Screen-element location lines:
———

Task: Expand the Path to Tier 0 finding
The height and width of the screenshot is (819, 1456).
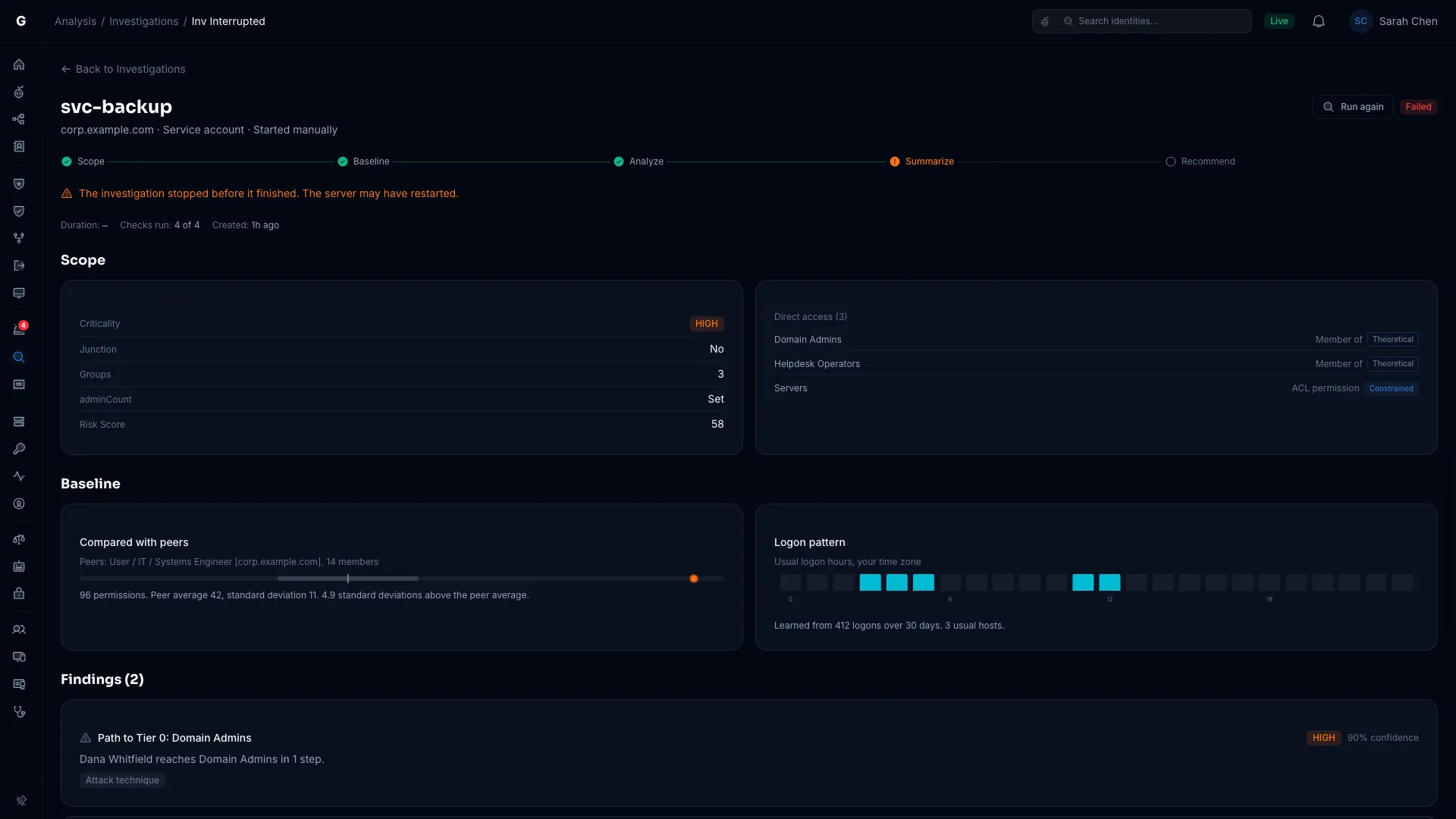Action: click(x=748, y=753)
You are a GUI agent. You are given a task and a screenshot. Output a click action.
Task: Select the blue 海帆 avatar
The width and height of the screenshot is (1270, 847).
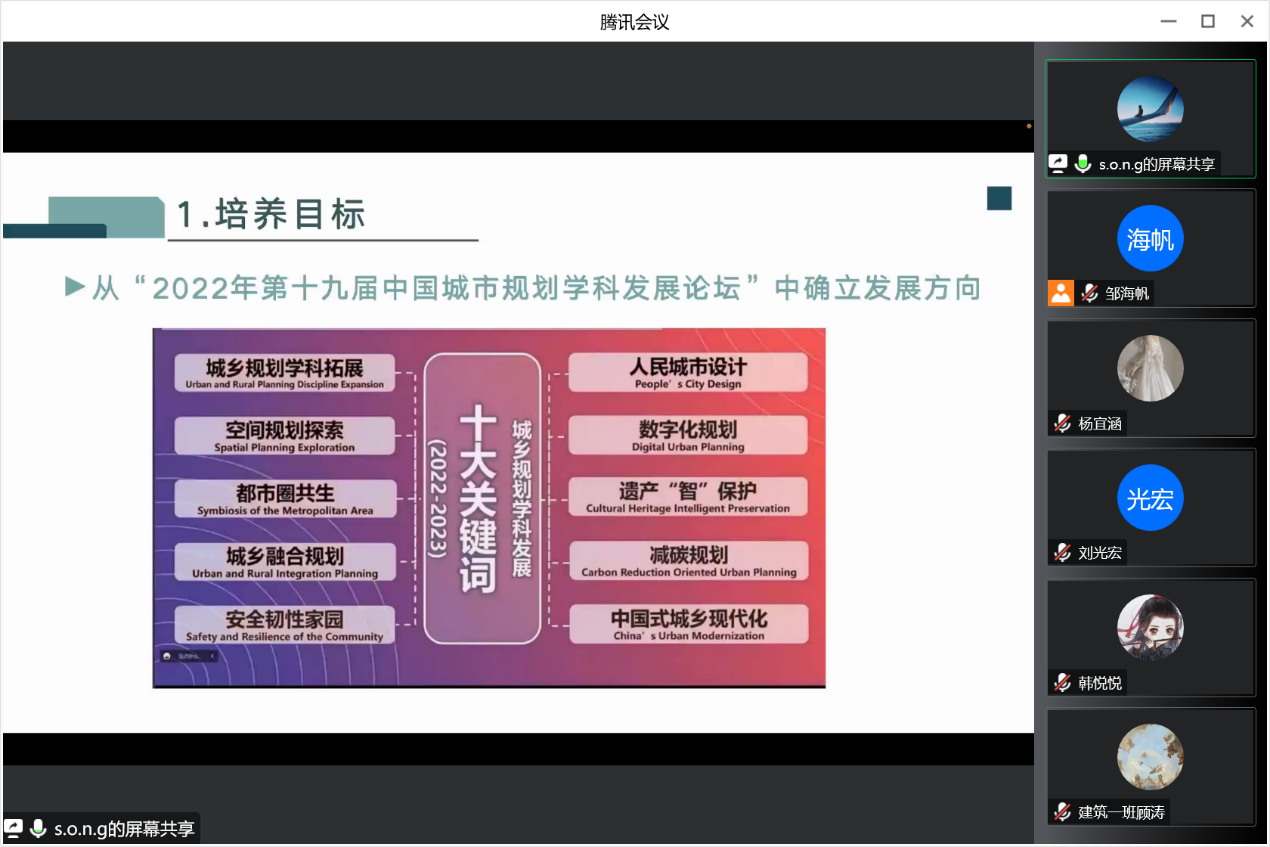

———

Requirements: Recast the lines above as a Markdown table with the columns "Row" and "Line," numbering each row and skipping blank lines. Omit the pictures from your answer.

Finished answer:
| Row | Line |
|---|---|
| 1 | Task: Expand the Path to Tier 0 finding |
| 2 | The height and width of the screenshot is (819, 1456). |
| 3 | Action: click(x=748, y=753) |
| 4 | You are a GUI agent. You are given a task and a screenshot. Output a click action. |
| 5 | Task: Select the blue 海帆 avatar |
| 6 | The width and height of the screenshot is (1270, 847). |